Wake should act on the basis of what we perceive others are likely to
do, not on the basis of what we wish they would do.

Otherwise, I could just wave my magic Hoe fiat wand and argue the 50
point scale should be rejected because judges "should" just use the 20
point scale better. I can and did consider persuading them to do so, but
have witnessed the inefficacy of that approach over the years. Adoption
of a different scale is a persuasive technique in and of itself, which
brings me to the final little point of this particular post . . .

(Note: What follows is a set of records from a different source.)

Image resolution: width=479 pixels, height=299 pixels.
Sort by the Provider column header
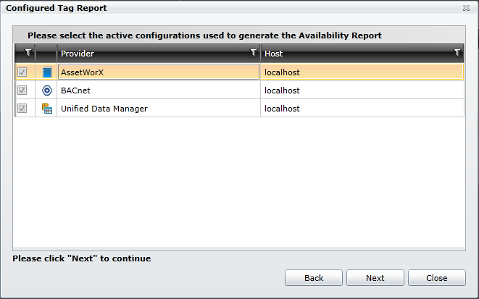tap(145, 54)

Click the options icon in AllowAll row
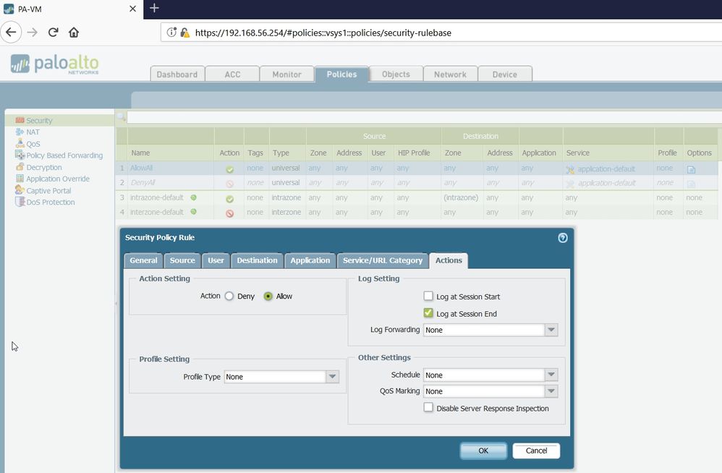click(x=691, y=169)
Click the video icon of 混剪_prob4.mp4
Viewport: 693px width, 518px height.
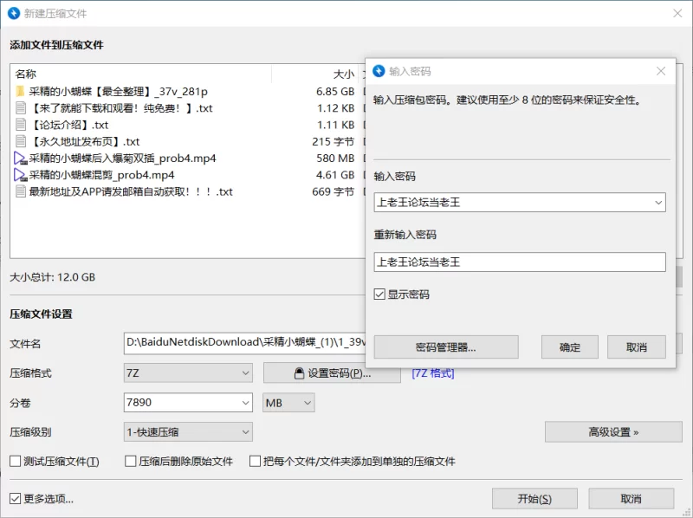click(20, 175)
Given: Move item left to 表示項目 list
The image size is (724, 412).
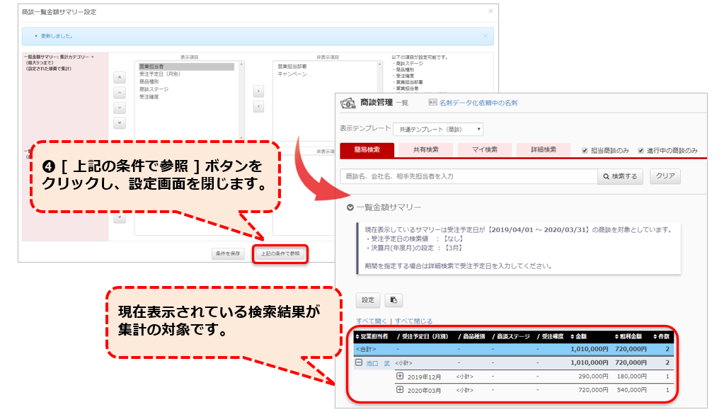Looking at the screenshot, I should 258,106.
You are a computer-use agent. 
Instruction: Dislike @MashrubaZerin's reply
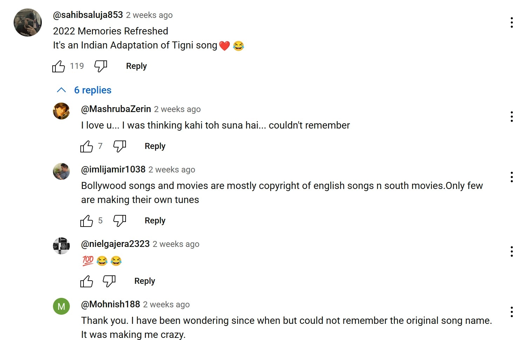[x=120, y=146]
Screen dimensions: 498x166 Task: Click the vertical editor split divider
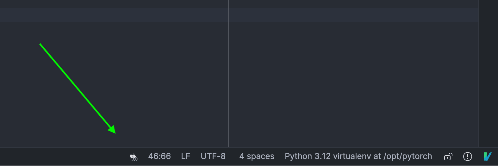pos(229,73)
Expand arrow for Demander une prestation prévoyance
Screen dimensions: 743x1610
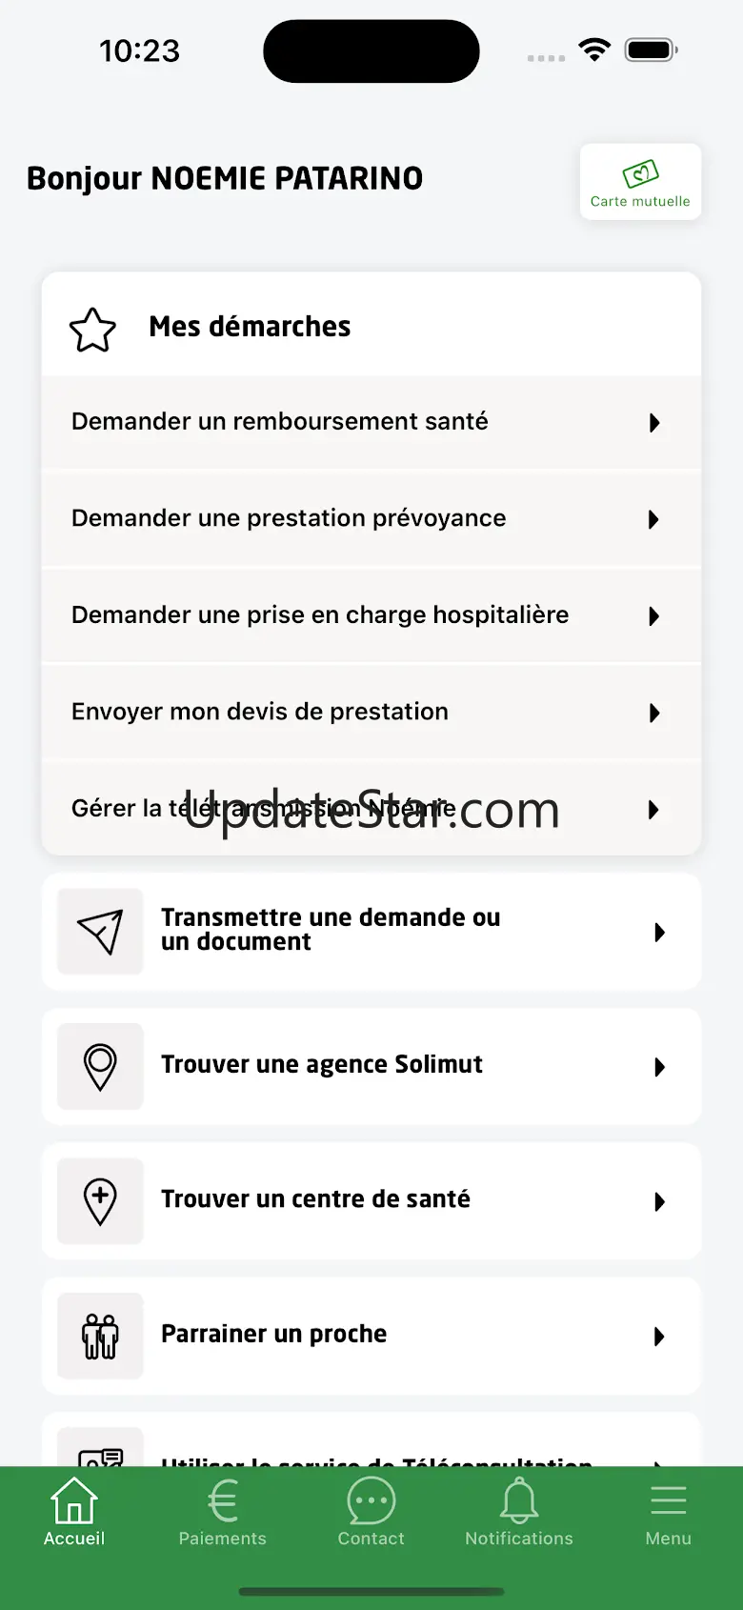(653, 519)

My description of how one might conceive the 50 point scale was meant to
be the start of a discussion, not the end of it. For instance, Will said
he would likely give "zero or next-to-zero 49's or 50's. More likely the
former. It's fairly easy to 'imagine a better performance'." My word
choice was, perhaps, unfortunate. To me, there are a decent, if small,
number of "hard to imagine better" performances. But that's because I
mean something more like "hard to imagine a real live mortal college
student doing *better*" or "*unlikely* to be more than a handful of
performances that good."

But that's just my personal view that has a lot to do with my own
opinion that "perfect" is a stupid category. For instance, I have seen
some speeches (all in elims) that I would assign a 31 or 32 to on a 30
point scale because they really were that much better than the 29 point
speeches. No speech is "perfect" but some might be enough better than
the speeches that are a half point below the top of the scale as to
warrant giving maximum points.

Again, that's just me. I kind of proferred my grades analogy way of
describing my idea of how to use the 50 point scale to my
subjective/impressionistic list that I plunked at the bottom of that
original post.

I hope people offer amendments and other ways of interpreting the scale
that make sense. I will then try to reformulate the "suggested use"
guidelines to reflect what people think makes sense.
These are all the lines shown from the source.